Answer:
D
Explanation:
Certainly, let's provide a mathematical explanation for the transformation of the function from f(x) to h(x).
The original function is given as:
f(x) = (x + 2)³ - 3
Horizontal Shift: The term "(x + 2)" represents a horizontal shift to the left by 2 units. This means that every point on the graph of f(x) is moved 2 units to the left compared to the standard cubic function.
Cubic Function: The term "³" represents a cubic function. It indicates that the graph is a cubic curve, which has a characteristic shape with a single point of inflection.

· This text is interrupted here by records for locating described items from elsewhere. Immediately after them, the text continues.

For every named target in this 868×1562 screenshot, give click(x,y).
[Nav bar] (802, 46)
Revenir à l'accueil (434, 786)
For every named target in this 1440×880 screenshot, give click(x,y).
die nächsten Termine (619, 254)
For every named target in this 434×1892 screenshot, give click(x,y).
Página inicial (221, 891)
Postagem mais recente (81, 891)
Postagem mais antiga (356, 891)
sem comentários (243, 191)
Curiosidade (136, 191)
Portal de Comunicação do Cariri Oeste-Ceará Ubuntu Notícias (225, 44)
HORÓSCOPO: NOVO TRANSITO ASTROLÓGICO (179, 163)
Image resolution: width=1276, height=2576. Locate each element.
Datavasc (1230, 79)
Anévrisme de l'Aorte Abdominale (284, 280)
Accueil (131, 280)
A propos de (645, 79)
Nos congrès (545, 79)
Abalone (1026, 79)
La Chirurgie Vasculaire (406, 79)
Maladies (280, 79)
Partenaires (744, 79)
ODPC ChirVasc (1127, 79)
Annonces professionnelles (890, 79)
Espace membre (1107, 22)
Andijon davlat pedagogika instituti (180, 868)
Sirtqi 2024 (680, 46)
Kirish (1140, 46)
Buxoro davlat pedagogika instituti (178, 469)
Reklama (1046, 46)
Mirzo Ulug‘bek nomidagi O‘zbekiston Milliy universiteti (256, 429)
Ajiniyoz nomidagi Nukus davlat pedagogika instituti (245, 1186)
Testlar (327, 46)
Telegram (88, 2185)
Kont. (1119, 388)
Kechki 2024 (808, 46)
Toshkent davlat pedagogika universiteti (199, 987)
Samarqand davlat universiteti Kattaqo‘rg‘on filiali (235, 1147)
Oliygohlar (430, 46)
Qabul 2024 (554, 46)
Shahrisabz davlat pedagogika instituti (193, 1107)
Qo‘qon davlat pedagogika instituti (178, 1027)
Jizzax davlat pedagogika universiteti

Vertical Shift: The term "-3" represents a vertical shift downward by 3 units. This means that the entire graph is shifted downward by 3 units compared to the standard cubic function.
Now, to express h(x) in terms of x, we perform the same transformations on a basic cubic function, which we'll call k(x):
k(x) = x³
To obtain h(x), we apply the same transformations to k(x):
h(x) = k(x + 2) - 3
This expression for h(x) mirrors the transformations applied to the original function f(x). It represents a cubic function that has been shifted 2 units to the left and 3 units down from the standard cubic function.
So, h(x) = (x + 2)³ - 3 is the expression for h(x) that matches the transformations applied to f(x).